De timing kan niet beter met de boerencrisis hoog op de agenda. In Au nom de la terre gaat een boer ten onder aan zijn financiële verplichtingen. Twee miljoen Fransen zagen het aangrijpende drama, onder wie president Macron, die de film in het Élysée liet vertonen.

Het is de droom van elke sociaal bewogen filmmaker dat zijn film buiten de oevers van het filmgetto treedt en een rol gaat spelen in het publieke debat. Dat gebeurt zelden, maar overkomt regisseur Edouard Bergeon met Au nom de la terre. Het drama toont feilloos de ontsporing van het huidige landbouwsysteem, waarin boeren door enorme financiële verplichtingen klem zitten. De film begint in 1979 als boerenzoon Pierre (prachtrol van Guillaume Canet) uit de Verenigde Staten, waar de twintiger zijn cowboydroom wilde waarmaken, terugkeert naar zijn ouders en verloofde (eveneens een mooie rol van de Belgische Veerle Baetens) op het Franse platteland. Met jeugdig enthousiasme neemt hij de geitenfokkerij van zijn verstarde oude vader over. Tot zover alles goed, ofwel jusqu’ici tout va bien.

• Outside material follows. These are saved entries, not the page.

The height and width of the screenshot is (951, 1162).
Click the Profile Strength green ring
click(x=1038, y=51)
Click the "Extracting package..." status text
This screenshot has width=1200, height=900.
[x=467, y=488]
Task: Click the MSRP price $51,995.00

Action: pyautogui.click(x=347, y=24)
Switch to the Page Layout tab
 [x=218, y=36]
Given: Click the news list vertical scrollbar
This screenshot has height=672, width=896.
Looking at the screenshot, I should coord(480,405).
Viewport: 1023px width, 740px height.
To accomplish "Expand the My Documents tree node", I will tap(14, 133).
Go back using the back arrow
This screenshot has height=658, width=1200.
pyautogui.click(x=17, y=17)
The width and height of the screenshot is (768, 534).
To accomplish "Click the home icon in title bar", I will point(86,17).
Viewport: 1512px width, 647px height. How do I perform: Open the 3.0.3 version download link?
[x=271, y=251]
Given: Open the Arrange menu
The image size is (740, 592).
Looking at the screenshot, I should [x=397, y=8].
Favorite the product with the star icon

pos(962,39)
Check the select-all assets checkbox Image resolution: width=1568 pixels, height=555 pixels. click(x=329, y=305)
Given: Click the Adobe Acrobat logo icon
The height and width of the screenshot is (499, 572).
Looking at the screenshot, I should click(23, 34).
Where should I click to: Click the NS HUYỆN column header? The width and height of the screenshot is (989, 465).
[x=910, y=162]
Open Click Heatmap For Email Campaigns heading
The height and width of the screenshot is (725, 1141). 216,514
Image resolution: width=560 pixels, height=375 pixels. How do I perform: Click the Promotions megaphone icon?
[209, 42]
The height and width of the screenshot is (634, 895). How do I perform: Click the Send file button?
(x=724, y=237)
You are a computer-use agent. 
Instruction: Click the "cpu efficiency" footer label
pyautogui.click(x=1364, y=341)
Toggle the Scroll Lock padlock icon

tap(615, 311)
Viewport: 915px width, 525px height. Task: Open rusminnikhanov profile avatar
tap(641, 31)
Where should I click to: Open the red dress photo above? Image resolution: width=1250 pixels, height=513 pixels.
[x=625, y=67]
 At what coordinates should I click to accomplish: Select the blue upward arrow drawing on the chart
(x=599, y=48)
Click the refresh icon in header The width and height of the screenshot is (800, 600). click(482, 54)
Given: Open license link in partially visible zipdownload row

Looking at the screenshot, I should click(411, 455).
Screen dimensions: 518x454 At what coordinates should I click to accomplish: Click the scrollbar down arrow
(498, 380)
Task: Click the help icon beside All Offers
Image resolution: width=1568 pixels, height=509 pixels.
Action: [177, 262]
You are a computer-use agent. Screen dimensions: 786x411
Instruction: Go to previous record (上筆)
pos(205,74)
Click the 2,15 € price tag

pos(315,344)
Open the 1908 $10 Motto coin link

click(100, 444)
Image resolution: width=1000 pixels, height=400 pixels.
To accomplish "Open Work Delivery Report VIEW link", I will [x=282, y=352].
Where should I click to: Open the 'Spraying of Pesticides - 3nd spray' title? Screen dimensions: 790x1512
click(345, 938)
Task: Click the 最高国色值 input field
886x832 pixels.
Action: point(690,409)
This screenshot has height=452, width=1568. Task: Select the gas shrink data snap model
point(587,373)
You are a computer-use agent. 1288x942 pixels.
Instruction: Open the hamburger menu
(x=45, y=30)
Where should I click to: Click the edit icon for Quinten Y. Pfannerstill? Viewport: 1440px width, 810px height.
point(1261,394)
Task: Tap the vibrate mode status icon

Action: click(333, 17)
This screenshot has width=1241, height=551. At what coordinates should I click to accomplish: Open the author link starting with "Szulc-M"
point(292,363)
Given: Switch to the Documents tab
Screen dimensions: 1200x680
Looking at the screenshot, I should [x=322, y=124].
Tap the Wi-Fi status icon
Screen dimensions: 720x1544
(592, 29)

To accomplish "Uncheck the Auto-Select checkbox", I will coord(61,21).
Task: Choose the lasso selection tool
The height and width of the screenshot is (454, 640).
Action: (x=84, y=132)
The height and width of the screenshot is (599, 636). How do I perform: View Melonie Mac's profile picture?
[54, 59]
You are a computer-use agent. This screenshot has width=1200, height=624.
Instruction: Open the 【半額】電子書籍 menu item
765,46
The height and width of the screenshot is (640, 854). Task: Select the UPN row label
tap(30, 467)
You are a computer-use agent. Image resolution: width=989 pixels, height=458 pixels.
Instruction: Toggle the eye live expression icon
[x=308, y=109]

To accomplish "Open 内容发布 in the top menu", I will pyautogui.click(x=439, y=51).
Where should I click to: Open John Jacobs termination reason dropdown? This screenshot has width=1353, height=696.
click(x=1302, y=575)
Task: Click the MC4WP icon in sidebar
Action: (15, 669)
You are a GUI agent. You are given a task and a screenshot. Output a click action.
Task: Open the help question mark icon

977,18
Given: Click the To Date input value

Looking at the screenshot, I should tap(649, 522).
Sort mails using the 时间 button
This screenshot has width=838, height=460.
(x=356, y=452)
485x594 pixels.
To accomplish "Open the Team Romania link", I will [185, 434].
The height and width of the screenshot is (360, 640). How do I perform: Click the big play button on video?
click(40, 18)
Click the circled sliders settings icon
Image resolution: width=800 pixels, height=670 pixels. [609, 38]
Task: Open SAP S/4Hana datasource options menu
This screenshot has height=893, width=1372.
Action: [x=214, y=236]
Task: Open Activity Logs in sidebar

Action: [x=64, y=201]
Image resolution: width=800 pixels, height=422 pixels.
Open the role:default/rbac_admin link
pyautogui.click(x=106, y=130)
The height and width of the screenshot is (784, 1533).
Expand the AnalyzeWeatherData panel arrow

Als Au nom de la terre een sprong maakt naar 1996, is Pierre nog steeds een vrolijke boer met een gezellige vrouw, een tienerzoon en een tienjarige dochter. Maar al snel doemen er donkere wolken op door financiële verplichtingen, die als een zwaard van Damocles boven het boerenbedrijf hangen. Pierres betweterige vader – het type: ‘Ik heb het altijd al gezegd’ – kan financieel helpen, maar doet het niet. Vervolgens neemt Pierre tegen het gezonde verstand van zijn vrouw in een desastreuze beslissing: met geleend geld bouwt hij op advies van een gladde financiële landbouwexpert het boerenbedrijf om tot een grote kippenfokkerij in de verwachting meer geld te verdienen. Het pakt anders uit en de levenslustige boer verandert in een door stress kapot gebeukte, depressieve kerel, waarna het wachten is op het aangrijpende einde.

Au nom de la terre gaat over de financiële strop om de nek van boeren, maar gaat verder dan dat. Het drama toont een pervers industrieel landbouwsysteem, dat boeren opjaagt om steeds meer te produceren om aan hun financiële verplichtingen te kunnen voldoen. Dat is niet alleen ecologisch, maar voor sommige boeren letterlijk een doodlopende weg. In Frankrijk berooft gemiddeld elke dag een boer zich van het leven, staat te lezen op de aftiteling. Au nom de la terre maakt inzichtelijk en voelbaar waaruit die wanhoopsdaden voortkomen. Dat het drama een enorme urgentie uitstraalt, alsof hij gemaakt móest worden, komt doordat Bergeon zich in zijn fictiedebuut – hij maakte eerder documentaires – baseerde op zijn tragische familiegeschiedenis. In Au nom de la terre is hij de tienerzoon, die eind jaren negentig zijn vader in een desastreuze spiraal ziet belanden. Iedereen die wil meepraten over boeren moet deze film zien. Twee miljoen Fransen begrepen het, want zij bezochten Au nom de la terre. Ook is de film in het Élysée gezien door president Macron en vertoond in het parlement. Premier Rutte en het Nederlandse parlement weten wat hen te doen staat.